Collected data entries
· · ·

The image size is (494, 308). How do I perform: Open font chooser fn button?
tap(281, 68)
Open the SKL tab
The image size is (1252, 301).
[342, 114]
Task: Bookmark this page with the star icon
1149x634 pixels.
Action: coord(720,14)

· · ·

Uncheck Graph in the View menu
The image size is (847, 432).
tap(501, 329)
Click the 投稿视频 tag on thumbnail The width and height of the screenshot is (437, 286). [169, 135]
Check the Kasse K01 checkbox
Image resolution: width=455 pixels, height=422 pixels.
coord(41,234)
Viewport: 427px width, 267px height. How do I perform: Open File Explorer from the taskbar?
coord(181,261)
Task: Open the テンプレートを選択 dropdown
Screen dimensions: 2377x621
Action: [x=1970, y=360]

· · ·

- Assignment -
Find "Uncheck Graph in the View menu" in the entries above and copy that whole line exactly, then each line after it through the line that contains "Task: Open the テンプレートを選択 dropdown".

- Written reply -
Uncheck Graph in the View menu
The image size is (847, 432).
tap(501, 329)
Click the 投稿视频 tag on thumbnail The width and height of the screenshot is (437, 286). [169, 135]
Check the Kasse K01 checkbox
Image resolution: width=455 pixels, height=422 pixels.
coord(41,234)
Viewport: 427px width, 267px height. How do I perform: Open File Explorer from the taskbar?
coord(181,261)
Task: Open the テンプレートを選択 dropdown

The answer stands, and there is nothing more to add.